To say that we can begin to end AIDS does not mean that we have all the tools we need to actually end it. Today’s tools are powerful enough to make a start at ending the epidemic. Implementation of what we have today will “buy time”—and reduce infections and save lives on an unprecedented scale—until additional tools, like a vaccine and a cure, can be developed. Progress toward a vaccine and a cure has been exciting. But it cannot continue without sustained funding for research. The top priority related to AIDS vaccine and cure research in 2013 is to safeguard research funding.
No action on the priority items described in the preceding pages is possible without action on one fundamental issue: the leadership gap. Execution of each of the five priorities put forward in this report depends on true leadership through word, dollar (and euro, pound, rand and shilling...) and deed.
There are gaps in global and national leadership. By World AIDS Day 2012 there was were new documents and new commitments from PEPFAR, Global Fund to Fight AIDS, Tuberculosis and Malaria (GFATM) and UNAIDS among others. PEPFAR has released a promised blueprint for an AIDS-free generation.
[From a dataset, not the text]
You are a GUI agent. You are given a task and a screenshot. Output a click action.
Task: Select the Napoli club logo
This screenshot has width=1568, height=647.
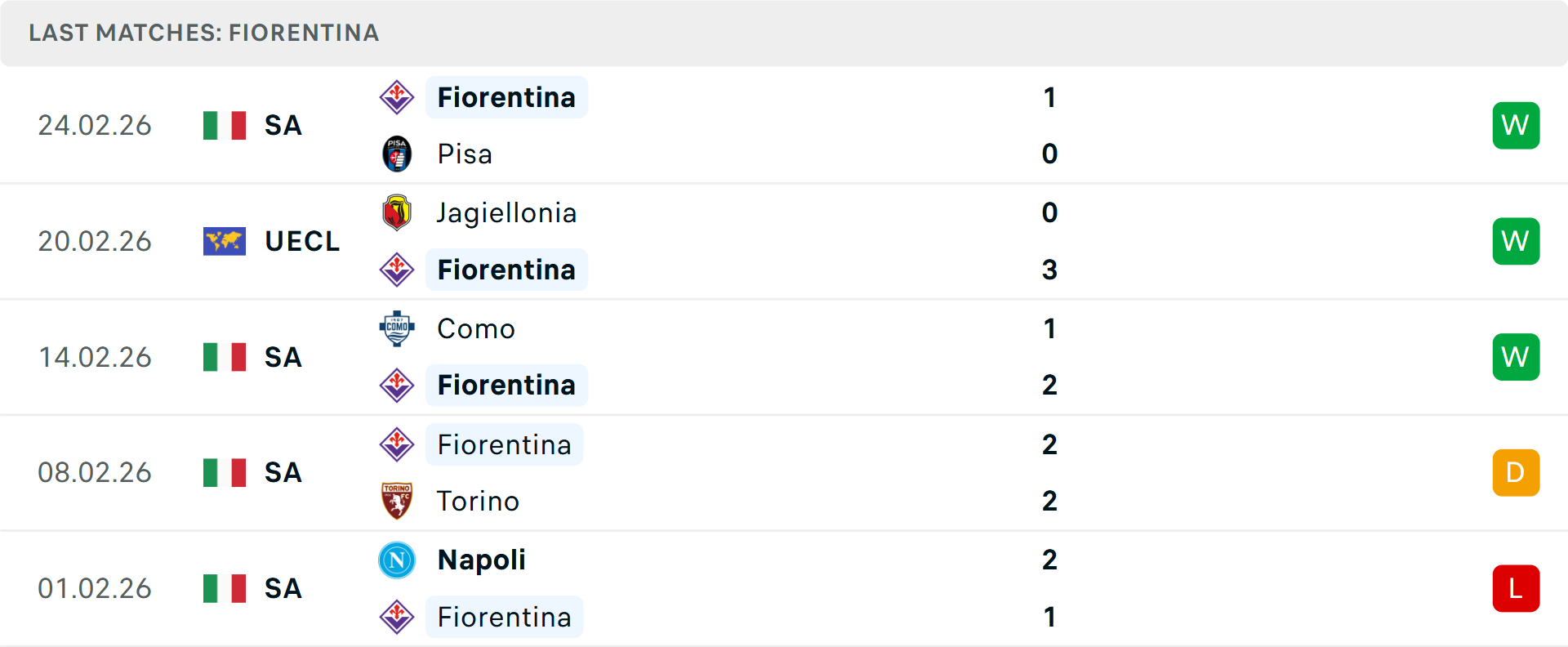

GFATM has overhauled its grant-making structure and says it is focusing on high-impact interventions and may soon have a new leader. UNAIDS has released its World AIDS Day Report, WHO/UNAIDS is currently developing a comprehensive guidance document on using ARVs for treatment and prevention expected in 2013...
Looking more broadly, leadership at every level must emphasize that prevention is essential to ending the epidemic. This emphasis should guide decision making today and articulate a vision for what expanded, innovative prevention will or should look like in the future, as a microbicide, a vaccine and a cure come within reach—and finally become available.
The world’s leaders—with AIDS activists and advocates at the forefront—have the power to define the next year of the response in a way that will have impact far beyond the next 12 months. We can begin to articulate, together, the contours of a prevention revolution—and to ensure that there is funding, monitoring, ongoing research and continuous improvement. It is necessary work, and work that will serve us well in the years to come.